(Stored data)
##########

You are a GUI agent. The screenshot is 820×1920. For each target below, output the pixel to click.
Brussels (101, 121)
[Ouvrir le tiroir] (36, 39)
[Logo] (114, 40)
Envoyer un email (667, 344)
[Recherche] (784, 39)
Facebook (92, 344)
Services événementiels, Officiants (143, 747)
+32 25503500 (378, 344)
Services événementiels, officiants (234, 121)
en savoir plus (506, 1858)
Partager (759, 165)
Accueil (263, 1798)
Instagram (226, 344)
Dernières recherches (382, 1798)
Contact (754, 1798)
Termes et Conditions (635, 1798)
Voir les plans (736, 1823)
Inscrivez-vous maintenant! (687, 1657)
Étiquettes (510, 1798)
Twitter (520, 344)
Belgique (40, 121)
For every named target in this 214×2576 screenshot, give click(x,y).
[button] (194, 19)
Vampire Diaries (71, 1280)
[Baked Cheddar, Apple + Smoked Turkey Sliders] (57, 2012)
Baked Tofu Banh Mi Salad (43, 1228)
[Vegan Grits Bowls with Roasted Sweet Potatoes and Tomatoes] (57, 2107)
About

##########

WORK INSTRUCTIONS: An exact copy of the lines from the one with "[Vegan Grits Bowls" through the final line of the entries is the whole answer.

TASK ANSWER:
[Vegan Grits Bowls with Roasted Sweet Potatoes and Tomatoes] (57, 2107)
About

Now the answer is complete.